I’ve been wandering around Ancestry.com. Other platforms are no doubt available. However, this is the one to which I have been paying a not-insignificant subscription for several years now and periodically I feel the need to get my money’s worth. The problem is, once I start looking at the two family trees I have created – one for my family and one for my husband’s – I become completely engrossed and the hours pass with little awareness.
The lockdown and the cold weather – and most probably the promise to myself to do more serious writing! – have combined to push me back onto this website and resulted in the discovery that the electoral roll data is available for large parts of the first half of the twentieth century. I spent several hours happily tracking down those of my relatives, and my husband’s, who were adults in the nineteen twenties and thirties in these registers. Once I had found the addresses, I could then look on Google Earth and find images of the properties as they are now. In the case of some of my husband’s relatives, there were some quite large and impressive properties, in fact, in South and South West London.
Not like my own family who largely avoided the capital until I chose to move here in 1983. In comparison, even the houses built by one of my mother’s uncles in Cheltenham (which we rather thought was pretty smart when I was a girl) seemed very humble.

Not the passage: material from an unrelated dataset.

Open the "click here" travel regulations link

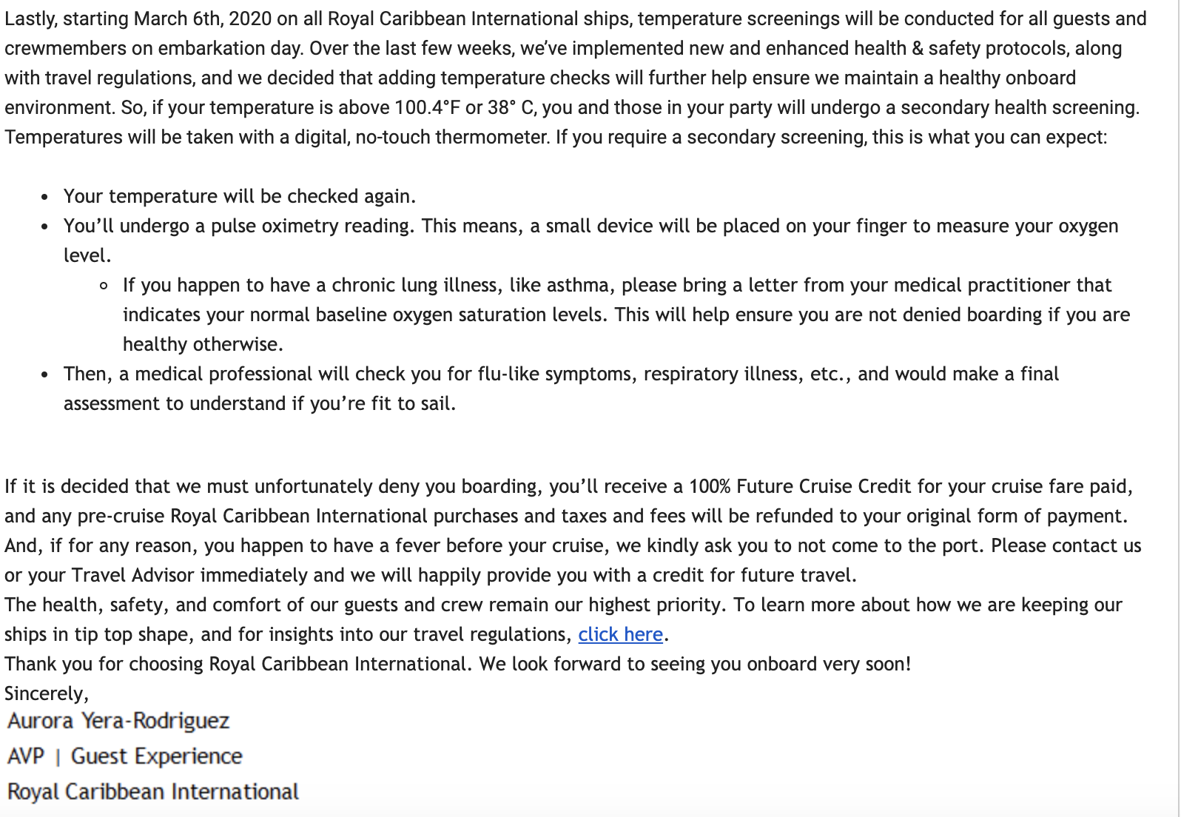pyautogui.click(x=620, y=634)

Strangely, when I wasn’t glued to my laptop gawping at possible ancestral properties, I was marching around Surbiton for want of anything better to do (actually, more on this another time) and encountering a few rather similar properties, most certainly from the same era.

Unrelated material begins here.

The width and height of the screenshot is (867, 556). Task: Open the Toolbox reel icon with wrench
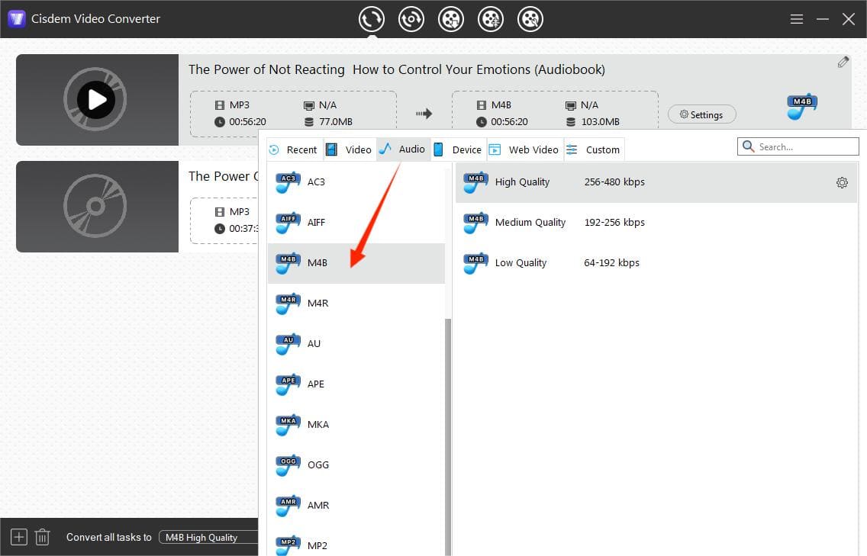tap(530, 19)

And when I wasn’t able to march around because of the cold and wet, and I’d exhausted my patience for logging electoral rolls, I was reading a book set in mid eighteenth century London (The Foundling, by Stacey Halls) which clearly evoked the feel of what we now think of as central London and the city. The suburbs just weren’t in existence then, and it was odd to see reference to Fulham as the countryside – ‘four miles from Covent Garden but it might as well have been four hundred’.
So, whether online, in a book, in my walking boots, in the past, in fiction or in the cold-weather reality of the present day, I’ve been all over the place recently.
No wonder I don’t know what day of the week it is today.